### TEXT SECTION:
I'm building an ArangoDB edge collection that consists of many "types". By type, think animal species taxonomy.
I will be building a graph that connects all of these. Example: parent/child of ancient homo species: Homo habilis->Homo floresiensis->Homo erectus->Homo sapiens
Putting they different types in different collections would only be for superficial organizational reasons. There's a small possibility that it would be useful in the future for features I haven't thought of yet.
My specific questions is: Does building graphs in ArangoDB, that uses multiple collections, take a performance hit? Will using one large collection be more efficient for graphs?
Answering the first comment: If I break this out into different edge collections, it would be 4 collections with about 300,000 rows in each. Type can have multiple parents and children. The types of queries would be shortest path and any connectedness between each. If that makes sense? 6 degrees of Kevin Bacon type thing.

Element and text position data:
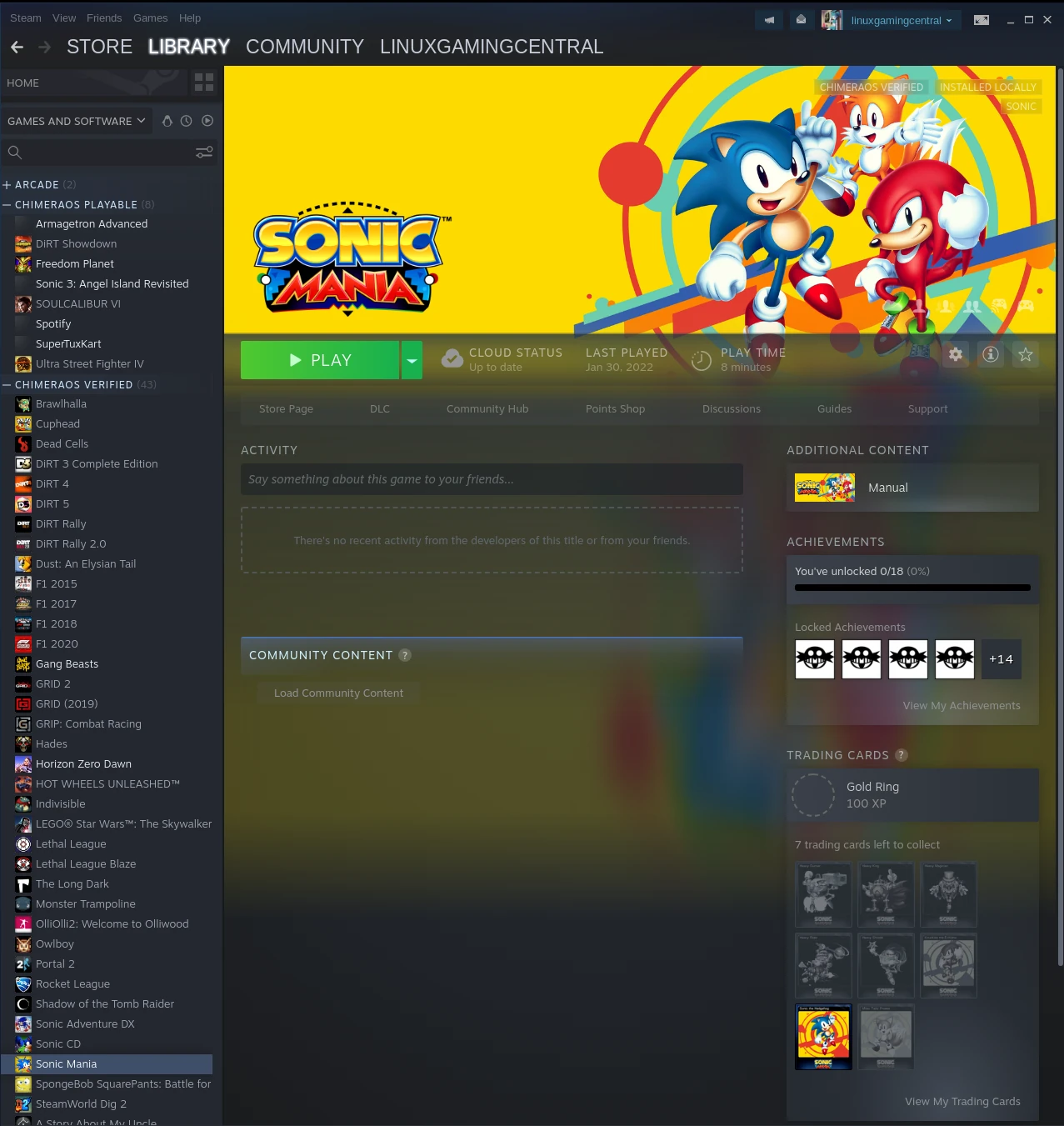Toggle the Linux penguin games filter
1064x1126 pixels.
tap(167, 121)
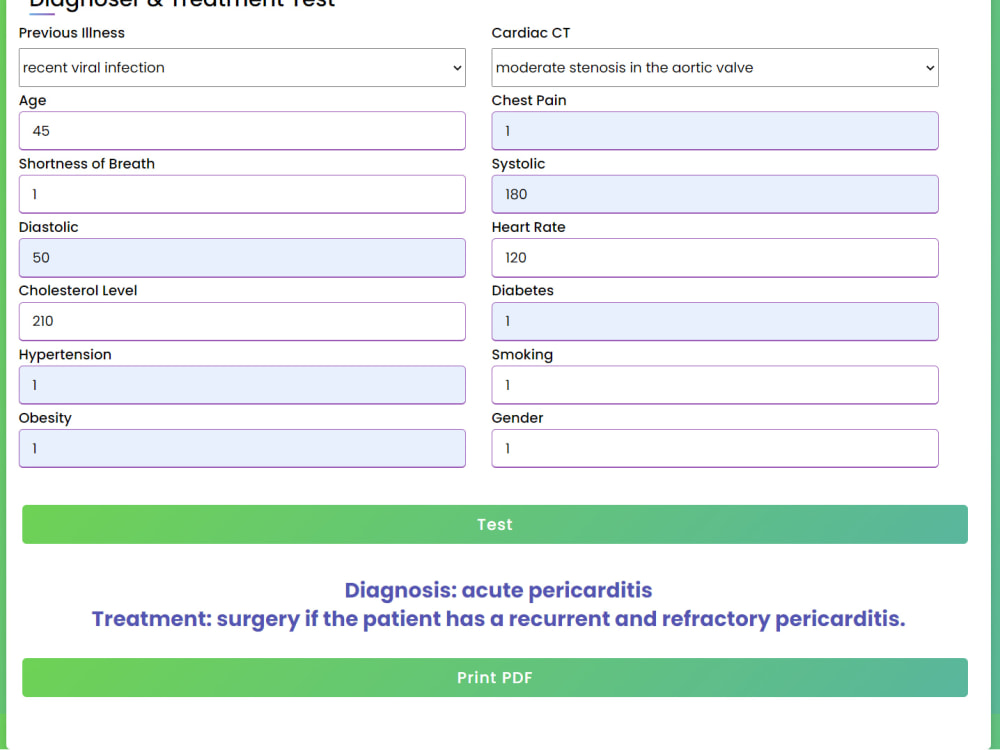Click the Previous Illness chevron arrow
1000x750 pixels.
[457, 68]
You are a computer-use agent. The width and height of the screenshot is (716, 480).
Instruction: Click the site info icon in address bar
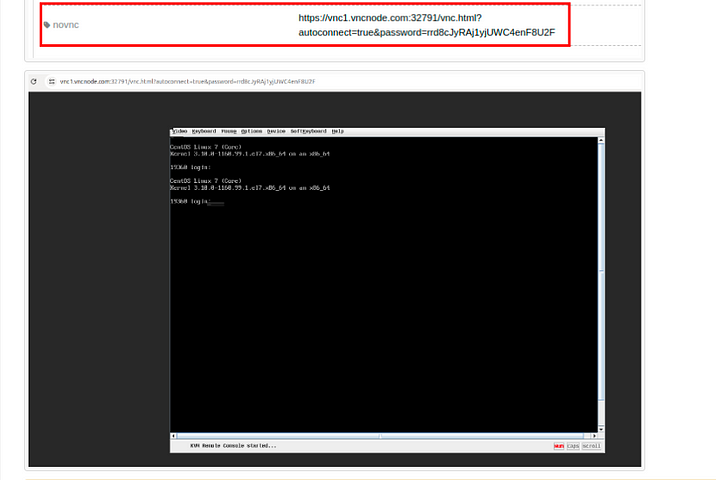pos(51,81)
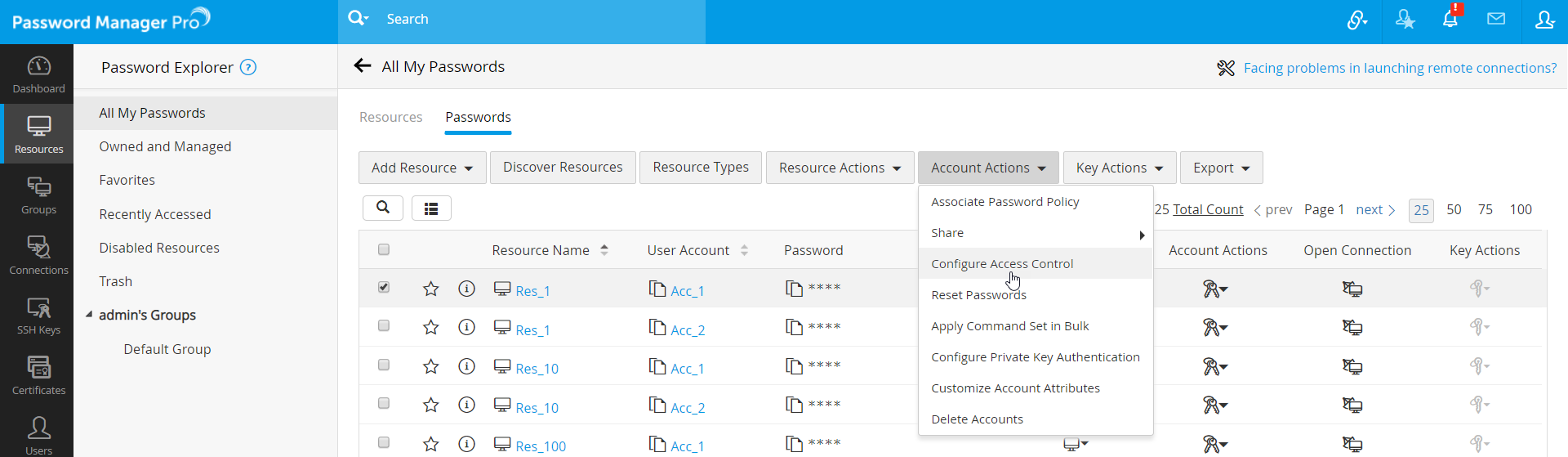This screenshot has width=1568, height=457.
Task: Collapse the admin's Groups tree node
Action: [89, 315]

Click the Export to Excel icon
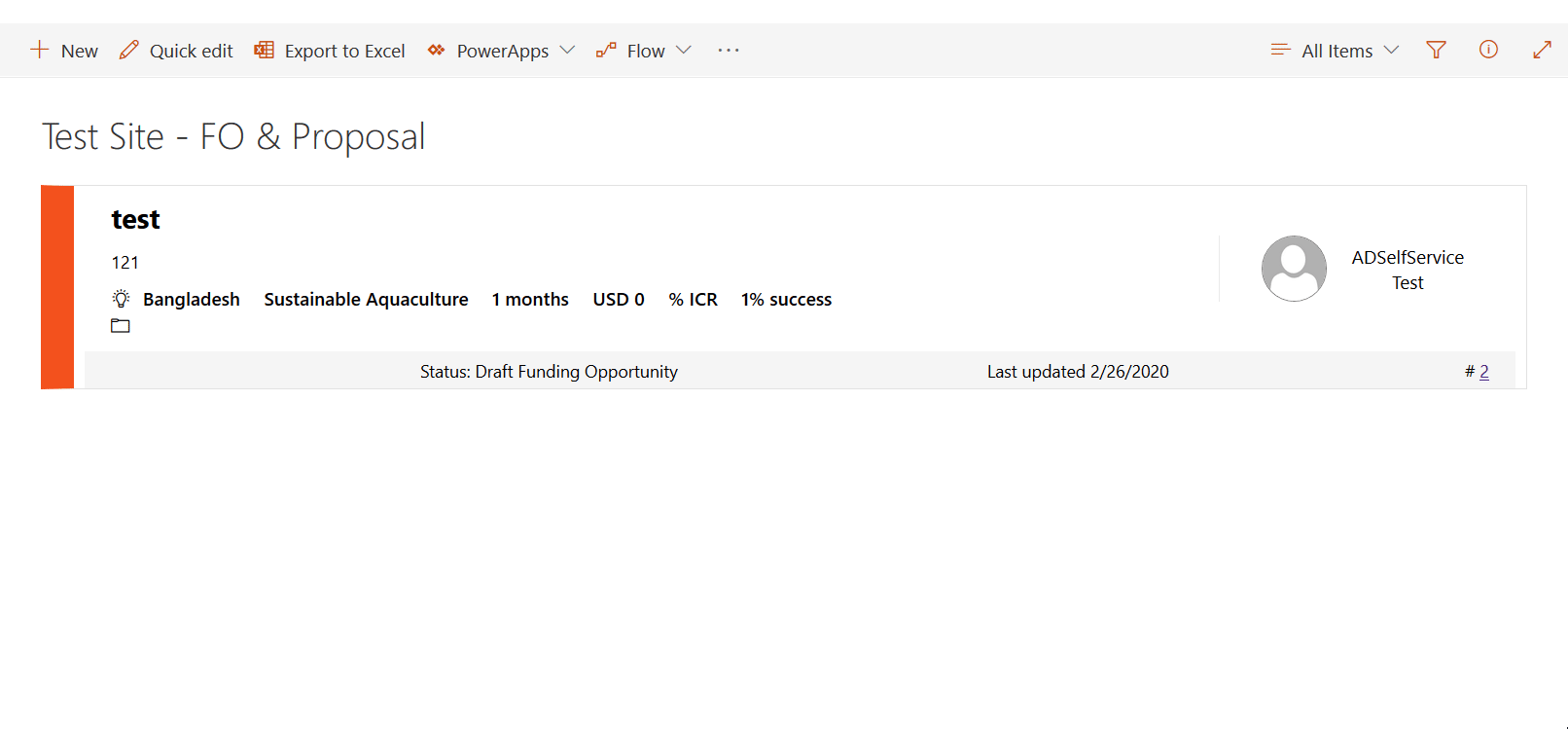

### PROBLEM SET:
a. Rewrite the passage of the ArangoDB graph question that begins at the words "I'm building an" and stops after "efficient for graphs?", substituting "Neo4j" for "ArangoDB".
b. In the ArangoDB graph question, why would the different types be placed in separate collections?
c. Continue the ArangoDB graph question from where it stops.

### OUTPUTS:
a.
I'm building an Neo4j edge collection that consists of many "types". By type, think animal species taxonomy.
I will be building a graph that connects all of these. Example: parent/child of ancient homo species: Homo habilis->Homo floresiensis->Homo erectus->Homo sapiens
Putting they different types in different collections would only be for superficial organizational reasons. There's a small possibility that it would be useful in the future for features I haven't thought of yet.
My specific questions is: Does building graphs in Neo4j, that uses multiple collections, take a performance hit? Will using one large collection be more efficient for graphs?

b. Only for superficial organizational reasons. There is also a small chance that separate collections could prove useful later for features not yet thought of.

c.
EDIT: Please see the comments for some questions and answers. Almost every single query will span multiple types. Many queries will be 5-7 vertices deep. This project will almost exclusively be READING... I'm not worried about write speed at all.
EDIT 2: Will I be using a single instance or a distributed cluster? Honestly, either! Whatever will speed up reads. You tell me.
In the single server setup, using multiple collections does not have any penalty. Especially if your query does not span all edge collections, it will be faster to perform lookups on smaller collections.
How much faster / slower this will depends on the storage engine (rocksdb / mmfiles). Given that you want to go for maximum read performance mmfiles will be likely faster.
I've got a taxonomy project in ArangoDB that seems roughly equivalent in terms of the data record count that you report.
This amount of data presents no performance challenges to ArangoDB. I've chosen to focus on modeling the relationships to best represent the dataset and have not regretted this.
In your example I'd probably have one collection for the species nodes. And start with one collection for the 'begats' edge collection to capture the species evolution pathways.
If there are multiple schools of thought, multiple classifications, or other frameworks that describe alternate pathing between the species then I'd be looking at capturing each in a different edge collection.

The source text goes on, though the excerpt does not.